## GOAL OF THE EXERCISE:
In the records, find each line where "agent" occurs, and copy it.
DATASET EXTRACT section start
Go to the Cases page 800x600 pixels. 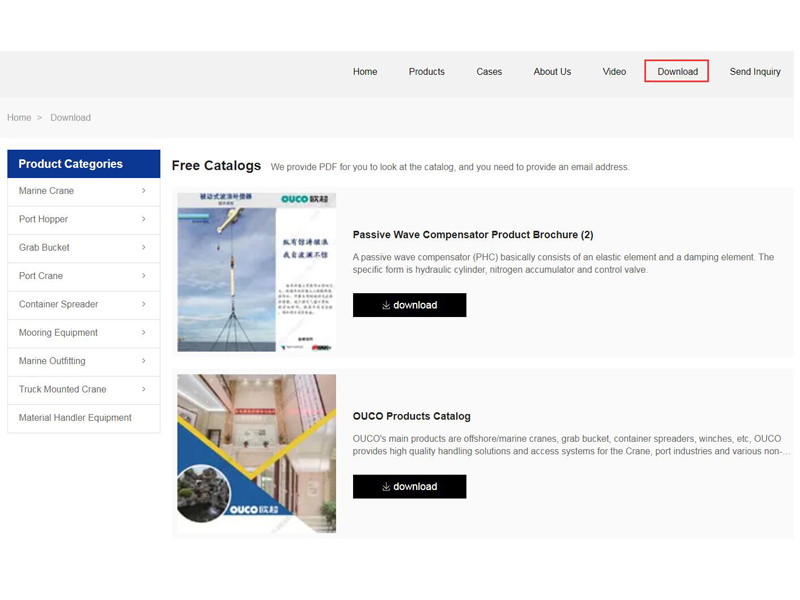489,72
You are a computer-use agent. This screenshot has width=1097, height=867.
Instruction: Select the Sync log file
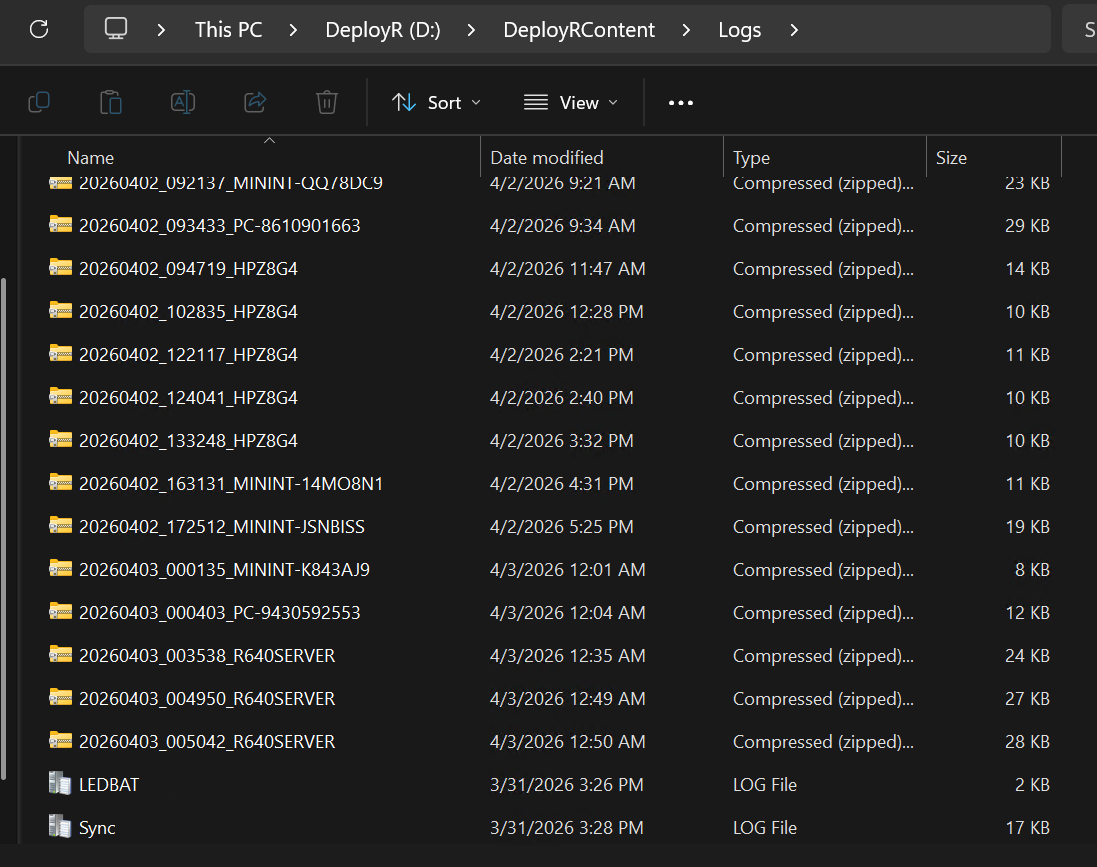click(97, 827)
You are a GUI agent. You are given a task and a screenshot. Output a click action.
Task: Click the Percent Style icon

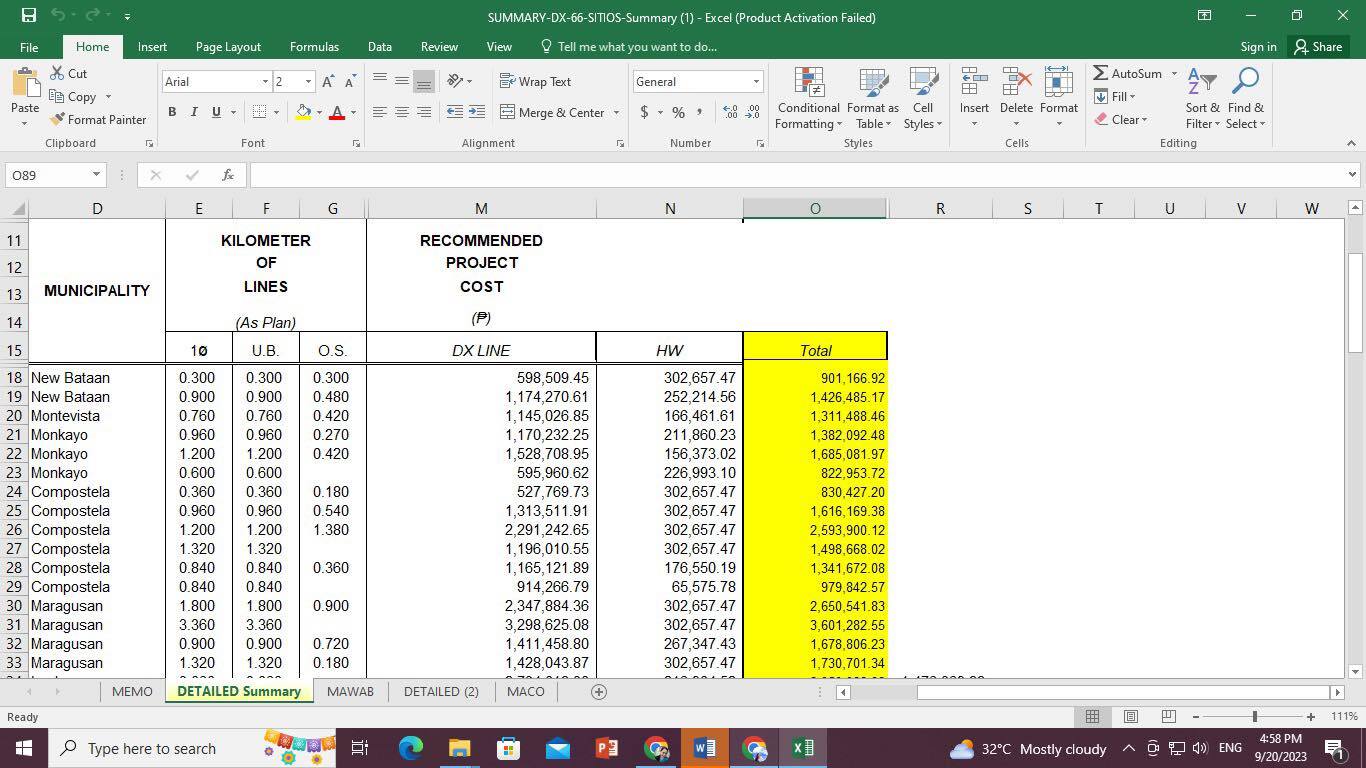(x=678, y=113)
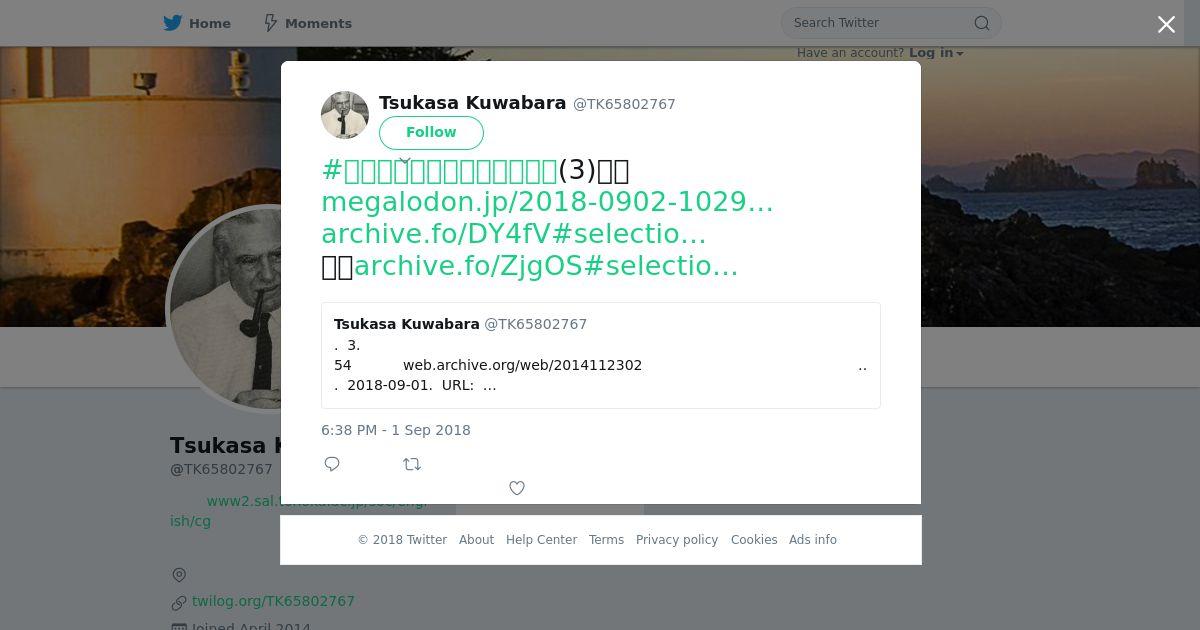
DATASET EXTRACT section end
## REPLY TO THE TASK:
You are a computer-use agent. This screenshot has width=1097, height=867.
You are a GUI agent. You are given a task and a screenshot. Output a click action.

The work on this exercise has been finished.